-------- Data for review

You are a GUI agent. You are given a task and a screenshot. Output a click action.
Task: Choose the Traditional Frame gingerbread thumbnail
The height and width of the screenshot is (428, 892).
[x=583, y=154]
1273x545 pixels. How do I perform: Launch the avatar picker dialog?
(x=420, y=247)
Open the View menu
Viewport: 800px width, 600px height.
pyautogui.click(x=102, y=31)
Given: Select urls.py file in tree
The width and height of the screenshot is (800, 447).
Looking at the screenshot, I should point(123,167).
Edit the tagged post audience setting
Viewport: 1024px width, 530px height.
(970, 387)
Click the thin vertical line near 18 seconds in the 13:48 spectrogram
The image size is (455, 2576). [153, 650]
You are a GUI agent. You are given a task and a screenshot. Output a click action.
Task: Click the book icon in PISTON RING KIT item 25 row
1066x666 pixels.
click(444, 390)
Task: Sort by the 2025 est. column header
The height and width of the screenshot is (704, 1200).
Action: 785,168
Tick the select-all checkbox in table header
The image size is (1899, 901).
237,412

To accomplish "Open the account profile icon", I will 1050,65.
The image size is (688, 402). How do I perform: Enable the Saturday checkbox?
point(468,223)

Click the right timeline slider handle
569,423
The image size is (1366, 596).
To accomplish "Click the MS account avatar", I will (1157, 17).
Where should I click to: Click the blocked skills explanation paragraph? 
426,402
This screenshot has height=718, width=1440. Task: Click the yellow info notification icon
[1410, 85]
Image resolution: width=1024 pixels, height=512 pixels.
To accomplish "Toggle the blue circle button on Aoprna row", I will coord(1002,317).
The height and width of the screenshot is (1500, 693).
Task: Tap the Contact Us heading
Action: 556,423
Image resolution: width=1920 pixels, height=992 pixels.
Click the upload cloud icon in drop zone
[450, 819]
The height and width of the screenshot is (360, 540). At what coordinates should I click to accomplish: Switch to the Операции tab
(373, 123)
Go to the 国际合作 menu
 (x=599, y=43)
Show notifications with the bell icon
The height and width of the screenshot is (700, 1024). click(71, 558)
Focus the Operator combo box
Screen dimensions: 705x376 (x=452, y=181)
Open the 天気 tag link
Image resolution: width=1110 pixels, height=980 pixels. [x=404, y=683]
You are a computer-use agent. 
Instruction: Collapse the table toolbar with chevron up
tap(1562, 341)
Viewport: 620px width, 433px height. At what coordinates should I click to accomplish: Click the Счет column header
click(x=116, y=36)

----------------

Above are some records; copy exactly the lines from the one with "Task: Choose the" through the one with "Given: Select urls.py file in tree", both included, and no others.

• **Written solution**
Task: Choose the Traditional Frame gingerbread thumbnail
The height and width of the screenshot is (428, 892).
[x=583, y=154]
1273x545 pixels. How do I perform: Launch the avatar picker dialog?
(x=420, y=247)
Open the View menu
Viewport: 800px width, 600px height.
pyautogui.click(x=102, y=31)
Given: Select urls.py file in tree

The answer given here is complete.